From Common Dreams: http://www.commondreams.org/view/2013/06/02
by Ritt Goldstein
Published on Sunday, June 2, 2013 by Common Dreams
The Swedish riots appear to have ended, but while most of the media fumbles about to understand what happened, the answers arguably seem to have been provided 12 March, over two months before the unrest began. At that time I interviewed Paul Lappalainen, a senior Swedish civil servant who had run the Government’s 2005 inquiry into ‘structural discrimination’. It was a most prescient moment when he said “I prefer not seeing riots”, but warned it “seems that policymakers are not trying to avoid the conditions within which riots occur.”
Contrary to what many believe Sweden to be, while the country’s borders may indeed be open, certain ‘cultural borders’ within it are another matter, assorted reports documenting the prejudice minorities and immigrants daily live with.
:::
Stated problem 1: Which words or phrases in the Swedish riots article are set inside quotation marks, single or double?
Stated problem 2: Can you carry the article on the Swedish riots forward from its last sentence?

Recorded information:
:::
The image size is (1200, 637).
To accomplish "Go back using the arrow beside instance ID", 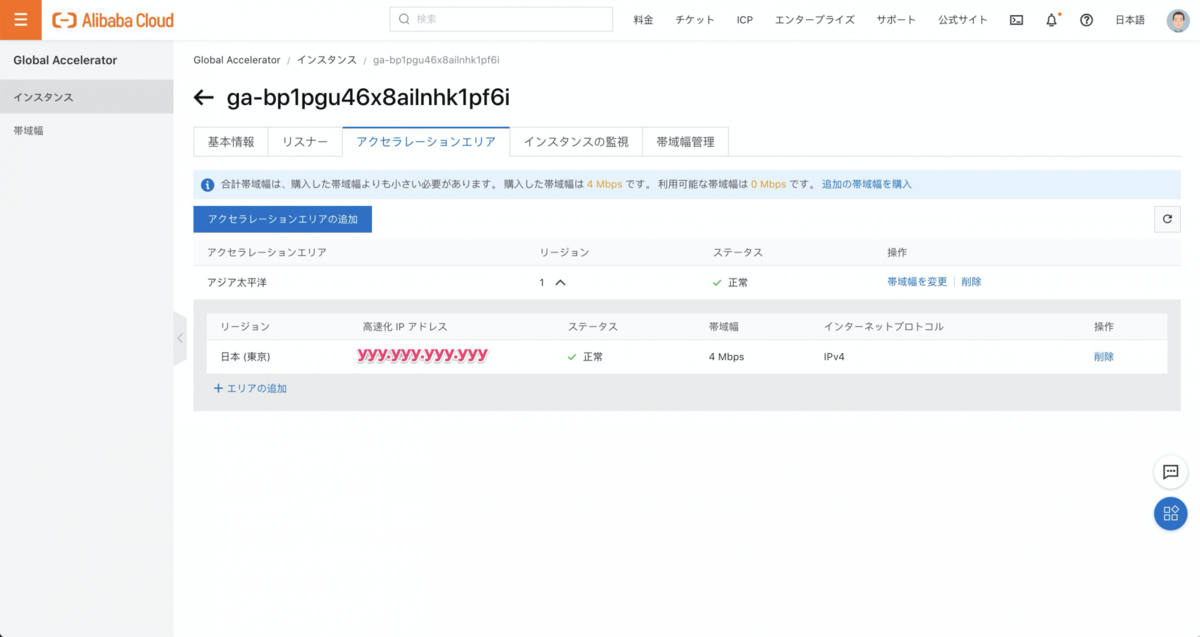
:::
Expected answer 1:
- 'structural discrimination'
- "I prefer not seeing riots"
- "seems that policymakers are not trying to avoid the conditions within which riots occur."
- 'cultural borders'

Expected answer 2:
What Lappalainen emphasized was a ‘structure’ of pervasive and disenfranchising discrimination, discrimination discussed in the report his 2005 inquiry provided, ‘Det blågula glashuset – strukturell diskriminering i Sverige’ (The blue/yellow glass house – structural discrimination in Sweden); by a 2007 report by the UN’s International Labour Organization, ‘Discrimination against Native Swedes of Immigrant Origin in Access to Employment’; by a 2008 report by the government’s Swedish National Council for Crime Prevention (Brå), ‘Discrimination in the criminal justice process in Sweden…The direct and indirect discrimination of individuals from a non-Swedish or other minority background’; and, in a November 2012 government report, ‘Främlingsfienden inom oss’ (The enemy of strangers within us – my own translation). Significantly, while much media is blaming disenfranchised immigrants, the poor, and their allies for the recent violence, the government’s November 2012 report noted its title was justified by the significant threat posed to vulnerable groups by the ‘many different forms of everyday racism’ which ordinary Swedes can embrace, the xenophobia many harbor. Tellingly, the report’s summary ends by observing that Swedes “must begin with ourselves” (måste börja med oss själva) in addressing this.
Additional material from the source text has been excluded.